### EXTRACT PROVIDED:
-- START --
The local people visit the Red Army and present them with doulis and lichees.

Suddenly, the sound of cannons is heard and Xiao Pang, the Messenger, arrives on horseback with the information that Nanbatian has assembled a large number of troops, and they are on their way to attack the base of the Red Army. The members of the Detachment immediately bid goodbye to their dear ones and set out to the battle field.

Major numbers:

 Hong Changqing's solo
 Group dance of the soldiers
 Wu Qinghua's solo
 Pas de deux of Wu Qinghua and Company Commander No. 1
 Dance of five female soldiers and the head cook
 Douli Dance
 Pas de deux of Wu Qinghua and Company Commander No. 2
 Dance of Hong Changqing and male soldiers
 Group dance of all

Act V

On the battlefield at a mountain pass. In order to annihilate the enemy's effective power, the main force of the Red Army strategically shifts to the rear of the enemy, and the Company Commander leads most of the members of the Detachment in moving away with the main force. Hong Changqing and a small group of Red Army soldiers and Red Guards form a covering force to divert the enemy. After a series of fierce fights, the goal is achieved.

As they prepare to withdraw, the enemy starts yet another attack. Hong gives his portfolio to Wu Qinghua and orders her and other members to retreat while he and only two other soldiers stay behind to fend off the enemy.

Hong's two comrades-in-arms are killed and he himself is captured.

Major numbers:

 Dance of Wu Qinghua and other soldiers
 Wu Qinghua's fight with an enemy
 Fight between two soldiers and two enemies
 Red flag dance
 Dance of Hong Changqing and two comrades-in-arm
 Dance of Hong Changqing and two enemies

Entr'acte

The main force of the Red Army is pressing forward with the momentum of an avalanche. Their group dance.

A memorable moment in the entr'acte is the precisely synchronized grand jete of the Red Army soldiers crossing the stage in a seemingly endless line, vividly suggesting they are as fast as an arrow flying in the air.

Major numbers:

 Group dance of the Red Army soldiers
 Sequence of synchronized grand jeté

Act VI

In the lair of the Tyrant, Nanbatian and his lackeys are panic-stricken knowing that their end is approaching. The Tyrant runs out all his means to force Hong Changqing to surrender, but the Commissar vehemently denounces the enemy. Nanbatian threatens Hong with death, but the hero remains steadfast. At the end, Hong is burnt in a horrid fire under the giant banyan tree amidst a chorus of the Internationale, and he dies a martyr's death.
-- END --
### RAW DATA:
-- START --
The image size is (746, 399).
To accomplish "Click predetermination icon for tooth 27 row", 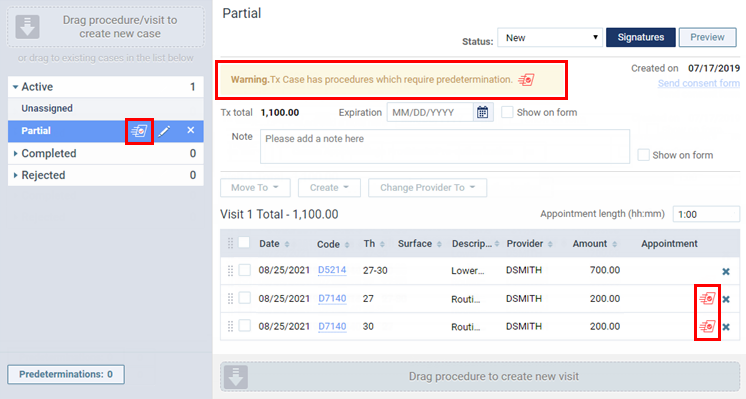I will point(707,299).
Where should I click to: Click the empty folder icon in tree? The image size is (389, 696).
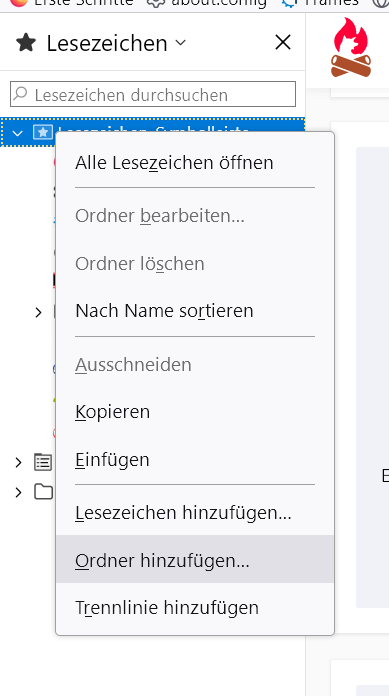(44, 492)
-- END --
### GIVEN TASK:
Please reproduce the ballet synopsis from "As they prepare" up to and including "himself is captured.".

### REPLY:
As they prepare to withdraw, the enemy starts yet another attack. Hong gives his portfolio to Wu Qinghua and orders her and other members to retreat while he and only two other soldiers stay behind to fend off the enemy.

Hong's two comrades-in-arms are killed and he himself is captured.